*** Opening Task input ***
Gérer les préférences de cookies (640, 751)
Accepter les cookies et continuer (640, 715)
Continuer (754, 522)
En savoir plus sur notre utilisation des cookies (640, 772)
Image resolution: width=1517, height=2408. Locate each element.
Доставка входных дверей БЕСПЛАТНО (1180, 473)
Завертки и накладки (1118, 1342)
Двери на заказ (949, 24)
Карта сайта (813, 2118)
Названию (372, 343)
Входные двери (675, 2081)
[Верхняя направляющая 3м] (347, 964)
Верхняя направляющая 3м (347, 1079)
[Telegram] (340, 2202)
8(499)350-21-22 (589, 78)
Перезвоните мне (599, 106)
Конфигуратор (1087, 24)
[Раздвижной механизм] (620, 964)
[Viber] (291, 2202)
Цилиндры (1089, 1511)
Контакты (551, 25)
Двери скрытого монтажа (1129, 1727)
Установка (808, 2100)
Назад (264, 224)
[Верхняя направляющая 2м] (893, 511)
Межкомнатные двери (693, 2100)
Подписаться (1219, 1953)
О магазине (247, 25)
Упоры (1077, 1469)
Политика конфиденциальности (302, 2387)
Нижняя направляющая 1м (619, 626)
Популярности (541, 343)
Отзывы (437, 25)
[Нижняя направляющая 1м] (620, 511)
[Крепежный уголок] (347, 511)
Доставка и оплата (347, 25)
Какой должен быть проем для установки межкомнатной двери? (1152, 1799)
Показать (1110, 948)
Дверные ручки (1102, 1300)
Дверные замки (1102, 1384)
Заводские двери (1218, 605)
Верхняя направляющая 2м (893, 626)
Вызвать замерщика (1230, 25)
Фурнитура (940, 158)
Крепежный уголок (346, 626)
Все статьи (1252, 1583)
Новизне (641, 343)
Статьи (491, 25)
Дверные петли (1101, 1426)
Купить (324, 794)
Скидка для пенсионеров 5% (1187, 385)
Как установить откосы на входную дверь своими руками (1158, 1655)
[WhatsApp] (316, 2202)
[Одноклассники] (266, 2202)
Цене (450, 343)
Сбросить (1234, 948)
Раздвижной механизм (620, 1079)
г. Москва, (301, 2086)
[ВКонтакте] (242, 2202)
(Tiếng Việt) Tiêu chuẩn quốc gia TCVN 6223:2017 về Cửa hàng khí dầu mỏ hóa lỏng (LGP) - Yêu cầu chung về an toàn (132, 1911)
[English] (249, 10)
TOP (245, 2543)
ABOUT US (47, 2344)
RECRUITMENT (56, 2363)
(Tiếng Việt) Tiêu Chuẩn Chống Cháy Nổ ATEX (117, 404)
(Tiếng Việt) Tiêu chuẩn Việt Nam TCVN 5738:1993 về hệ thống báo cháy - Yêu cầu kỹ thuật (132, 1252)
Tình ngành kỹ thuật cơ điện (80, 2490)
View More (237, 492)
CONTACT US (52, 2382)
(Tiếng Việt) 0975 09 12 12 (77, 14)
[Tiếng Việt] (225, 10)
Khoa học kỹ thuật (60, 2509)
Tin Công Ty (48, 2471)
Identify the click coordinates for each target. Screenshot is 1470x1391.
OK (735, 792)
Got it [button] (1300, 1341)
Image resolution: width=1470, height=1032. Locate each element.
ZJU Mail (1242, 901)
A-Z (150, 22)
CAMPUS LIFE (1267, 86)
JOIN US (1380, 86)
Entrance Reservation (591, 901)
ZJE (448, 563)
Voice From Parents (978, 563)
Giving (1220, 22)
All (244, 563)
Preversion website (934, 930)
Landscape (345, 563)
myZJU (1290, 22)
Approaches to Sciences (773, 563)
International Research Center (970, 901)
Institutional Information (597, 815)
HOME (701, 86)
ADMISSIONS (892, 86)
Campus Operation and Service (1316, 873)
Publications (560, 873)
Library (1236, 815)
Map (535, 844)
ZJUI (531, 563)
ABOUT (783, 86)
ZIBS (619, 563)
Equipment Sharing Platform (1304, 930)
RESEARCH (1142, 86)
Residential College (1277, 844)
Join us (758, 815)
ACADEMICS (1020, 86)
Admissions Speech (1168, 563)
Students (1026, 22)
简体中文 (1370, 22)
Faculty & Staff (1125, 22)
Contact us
*** Closing Task input ***
Above are the records; from them, give again exactly the lines from the one containing "Заводские двери (1218, 605)" through the one containing "[WhatsApp] (316, 2202)", both included.

**Answer for this exercise:**
Заводские двери (1218, 605)
Верхняя направляющая 2м (893, 626)
Вызвать замерщика (1230, 25)
Фурнитура (940, 158)
Крепежный уголок (346, 626)
Все статьи (1252, 1583)
Новизне (641, 343)
Статьи (491, 25)
Дверные петли (1101, 1426)
Купить (324, 794)
Скидка для пенсионеров 5% (1187, 385)
Как установить откосы на входную дверь своими руками (1158, 1655)
[WhatsApp] (316, 2202)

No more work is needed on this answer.